Kahramanmaraş İstiklal Üniversitesi (KİÜ) tarafından, “Çevre Dostu Binalar Üzerine..” konulu çevrimiçi söyleşi düzenlendi. KİÜ Mühendislik, Mimarlık ve Tasarım Fakültesi İç Mimarlık Bölüm Başkanı Dr. Öğr. Üyesi Meryem Geçimli’nin moderatörlüğünde gerçekleştirilen söyleşiye, Çevre Dostu Yeşil Binalar Derneği (ÇEDBİK) Genel Sekreteri Engin Işıltan, konuşmacı olarak katıldı.
ÇEDBİK’in vizyon ve misyonu ile faaliyetlerini anlatan Işıltan, çevre dostu yeşil bina kavramı, sertifikalandırma süreçleri gibi konularda bilgiler verdi. ÇEDBİK’in, 2007 yılında Dünya Yeşil Bina Konseyi’ne bağlantılı olarak kurulduğunu ifade eden Işıltan, esas amaçlarının çevre dostu sürdürülebilir binalar kültürü oluşturmak, yaygınlaştırmak ve bu alanda farkındalığı artırmak olduğunu söyledi.

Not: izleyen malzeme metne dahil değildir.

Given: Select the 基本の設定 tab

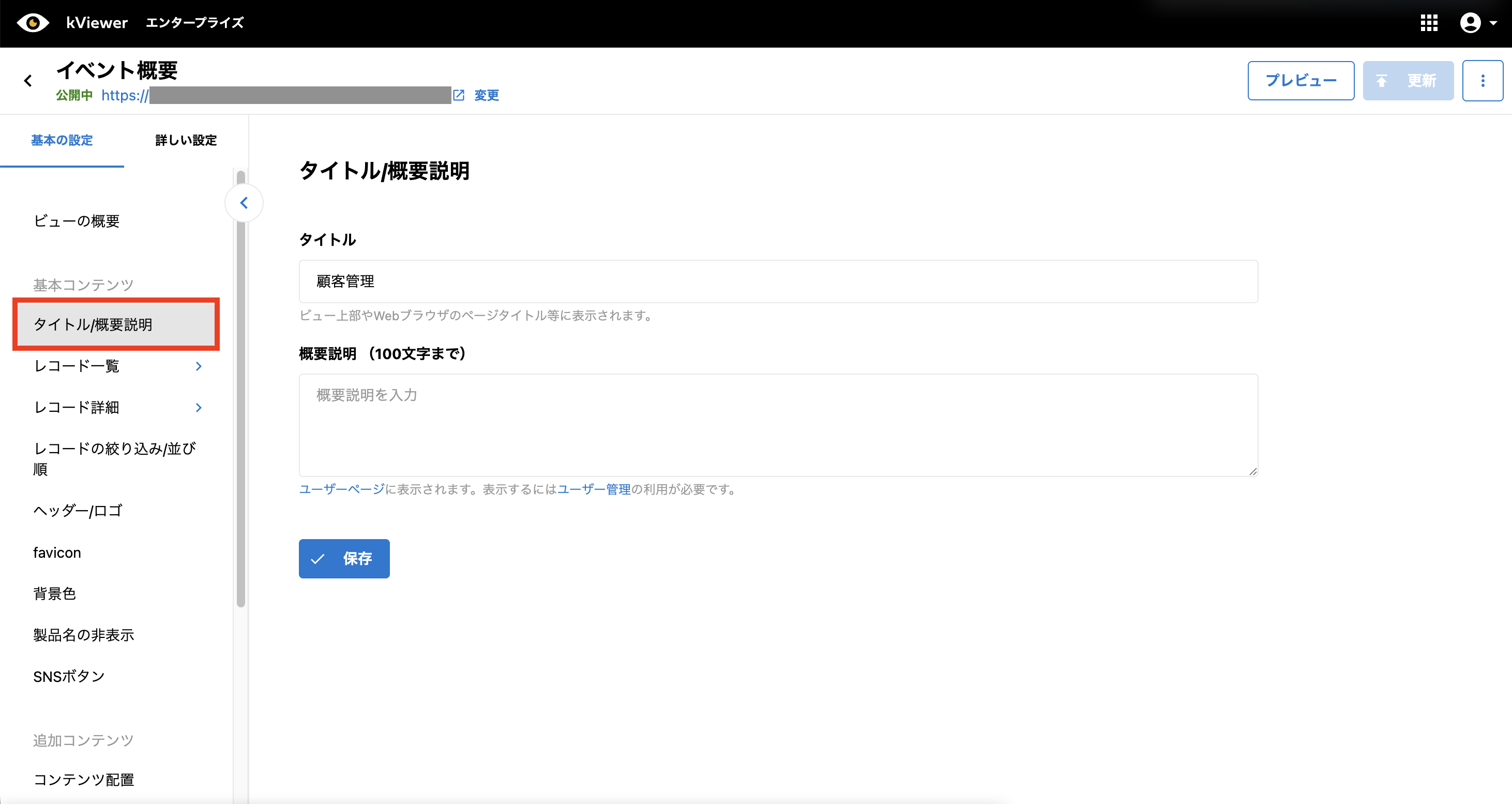Looking at the screenshot, I should point(62,140).
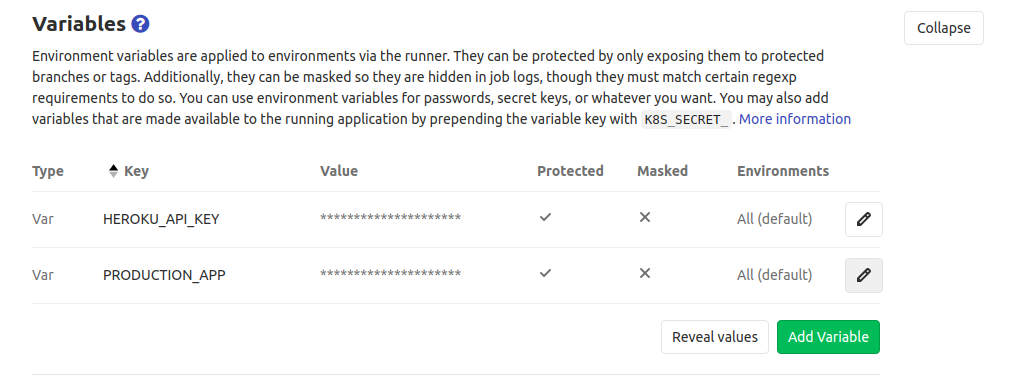Click the Type column header
Screen dimensions: 1023x378
click(x=48, y=171)
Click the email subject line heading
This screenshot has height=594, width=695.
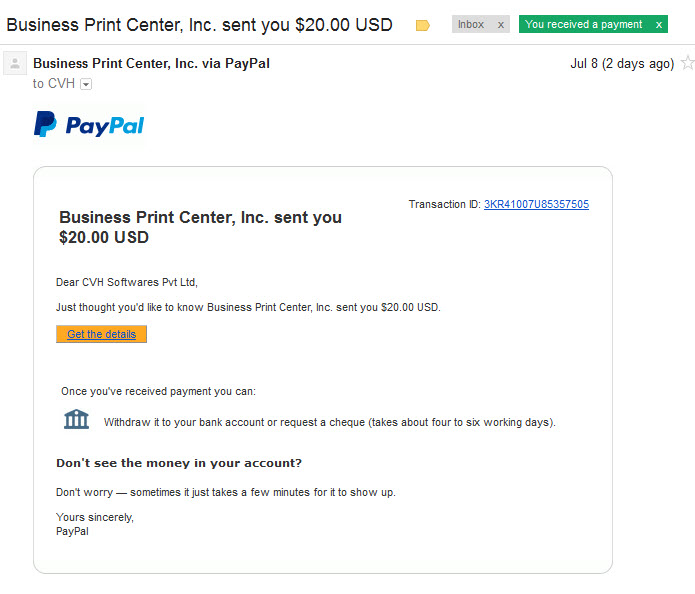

Dernek olarak, tasarım ve sertifika kılavuzları hazırladıklarını, projelere ulusal yeşil bina sertifikası verdiklerini, ulusal ve uluslararası projelere katıldıklarını kaydeden Işıltan, “Tüm bu bilgi ve birikimlerimizi de, seminer, eğitim ve kongreler ile bütün ilgili alanlara yaymaya çalışıyoruz. Derneğimiz, Dünya Yeşil Bina Konseyi’nin (WGBC) Türkiye ayağıdır. Ayrıca aynı kuruluşun Avrupa kısmı olan (USGBC)’nin de icra kurulu üyeliğine devam ediyoruz. Misyon ve vizyonumuz aslında tamamıyla, mevcut yapılara, ya da yeni yapılacak binalara, sürdürülebilirlik katabilmek, çevreye duyarlı binalar oluşturabilmek ve bu sektörü yaygınlaştırabilmektir. 100’ü aşkın üyemizle birlikte de çalışmalarımıza devam etmekteyiz” dedi.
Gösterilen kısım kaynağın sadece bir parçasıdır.